By Nilini Ranbaduge, Ying Qing Yu
Monoclonal antibodies remain one of the most important classes of biotherapeutics in development. Some of the product attributes are critical to potency, efficacy, and safety of the molecule – these are termed critical quality attributes (CQAs). Control and monitoring of PQAs and CQAs throughout the product life cycle ensures high quality mAbs that meet regulatory expectations and target product profile requirements.
Additionally, a quality by design (QbD) approach that focuses on establishing the relationship of various manufacturing processes to achieve this target profile benefits directly from the high information content of MAM based analysis. Establishing QbD design space throughout biotherapeutic manufacturing involves implementation of analytical methods that can efficiently monitor these quality attributes across larger sample sets.

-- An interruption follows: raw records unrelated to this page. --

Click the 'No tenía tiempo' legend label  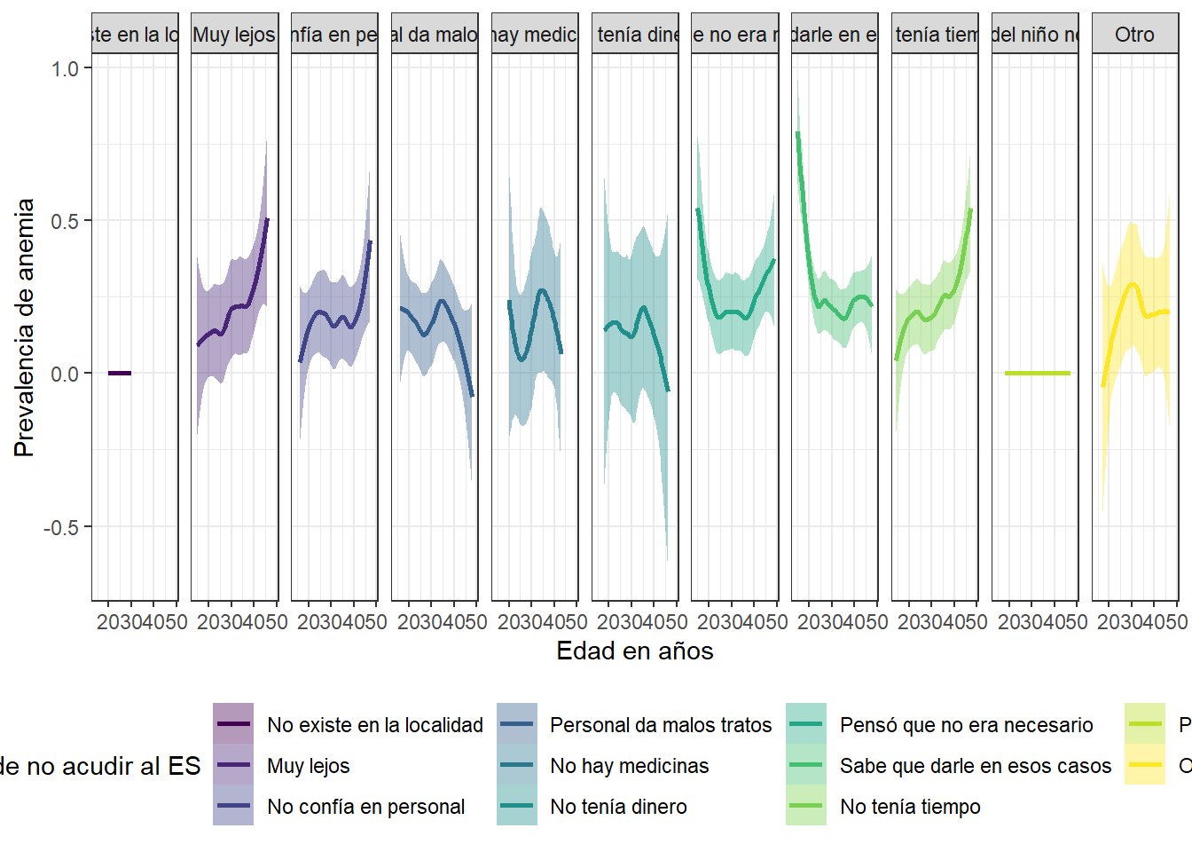tap(910, 807)
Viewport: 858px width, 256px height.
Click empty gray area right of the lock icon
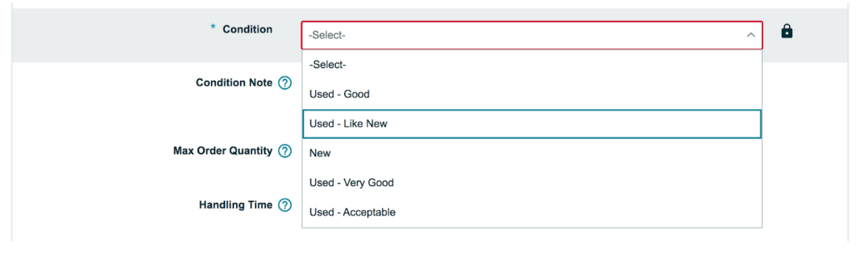(820, 35)
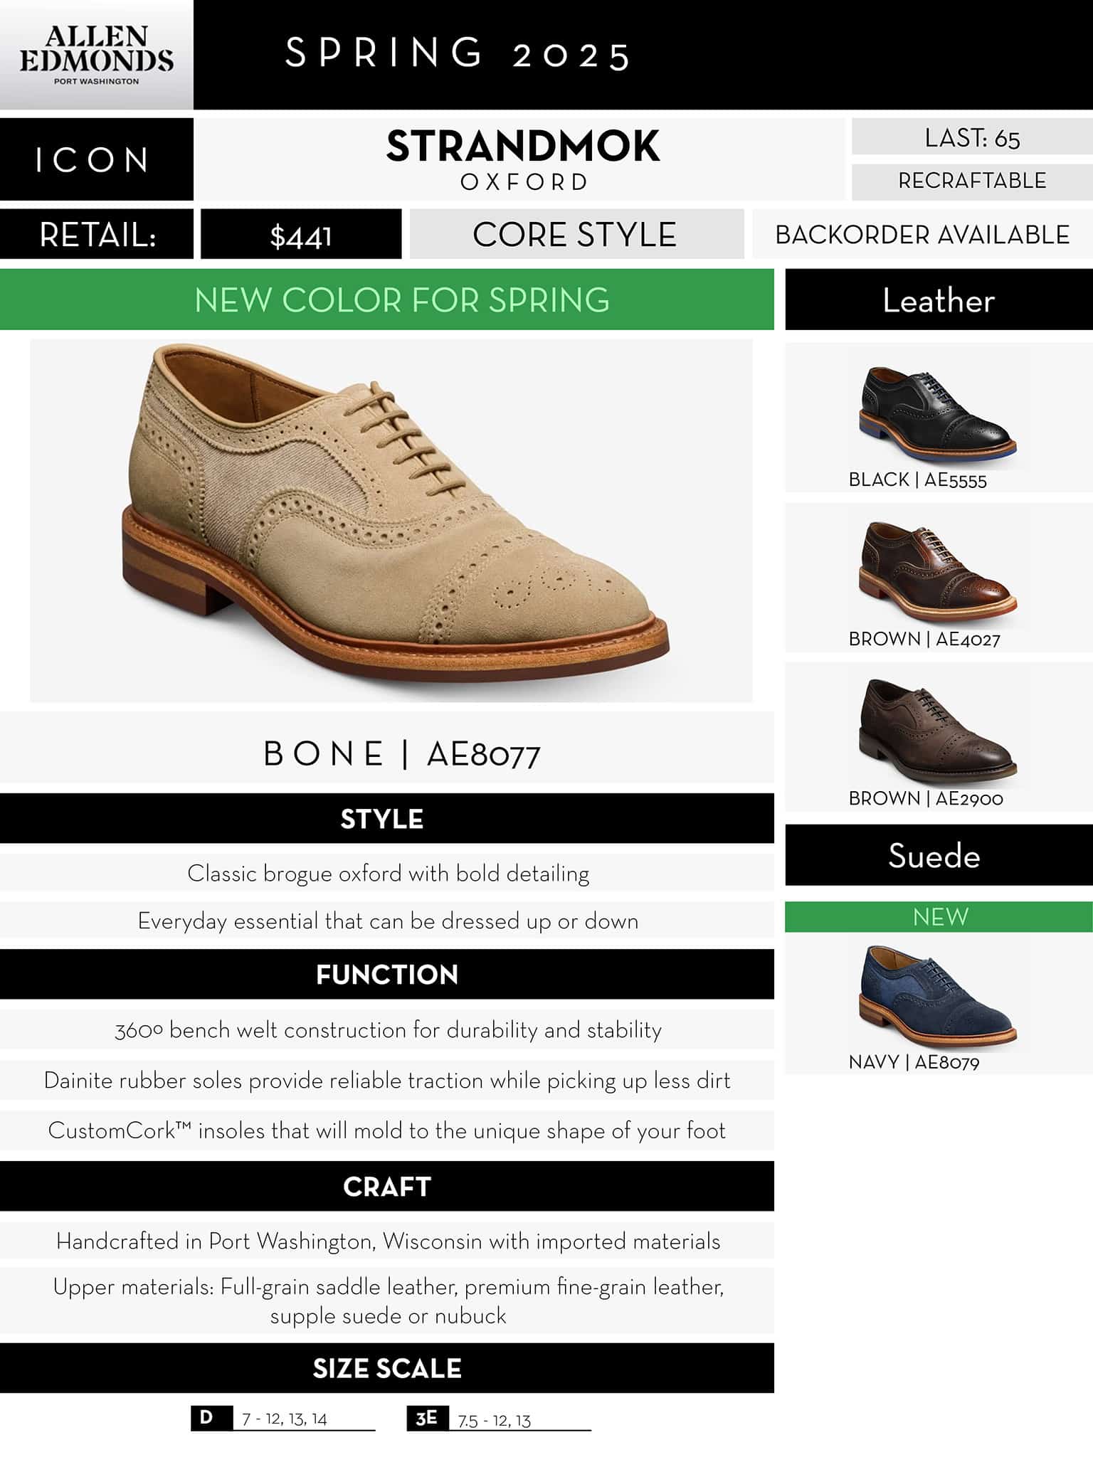Screen dimensions: 1093x1457
Task: Click the large Bone Strandmok shoe image
Action: (391, 521)
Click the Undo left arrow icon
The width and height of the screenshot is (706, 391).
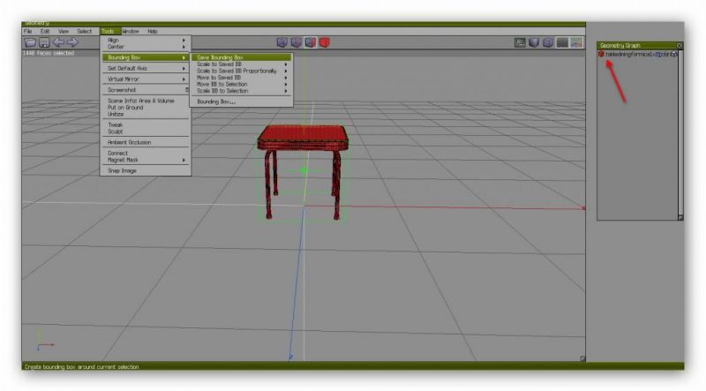(x=57, y=41)
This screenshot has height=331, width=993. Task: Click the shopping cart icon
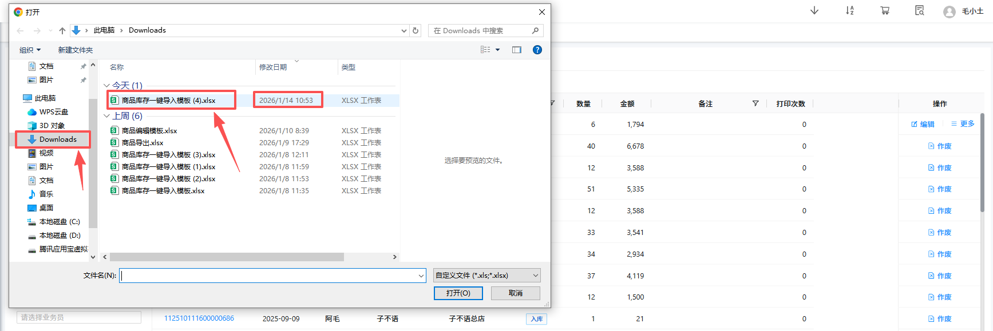[x=885, y=11]
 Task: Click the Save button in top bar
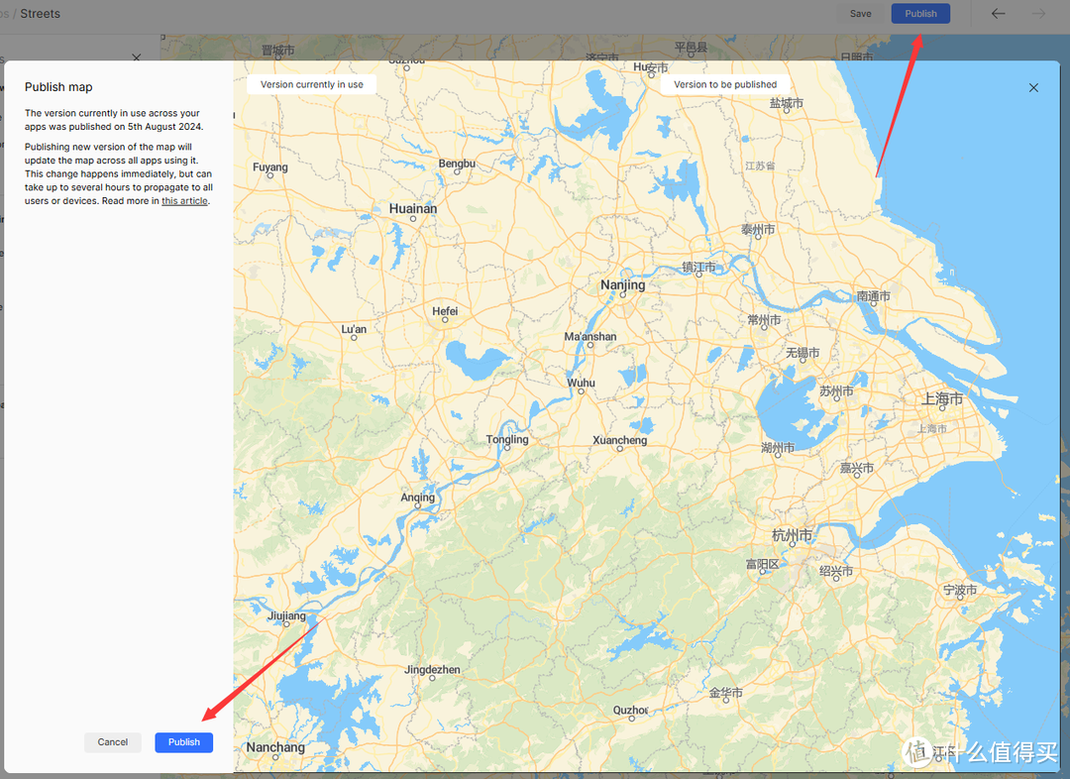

Here we demonstrate an end-to-end analytical workflow developed for peptide-based multi-attribute method (MAM). The waters_connect informatics platform provided a compliant-ready environment for automated data acquisition, processing, and reporting of product quality attributes (PQA) for a monoclonal antibody (mAb) standard. The peptide MAM workflow application coordinates a seamless transition between waters_connect apps to track and quantify product quality attributes arising from protein bioproduction and degradation. In this study, these include modifications such as oxidation, deamidation, succinimide modification, glycosylation, C- and N- terminal modifications, and isomerization. Expanding the assay to support purity assessment, the Peptide MAM App also provided new peak detection (NPD) capabilities
against a designated reference sample.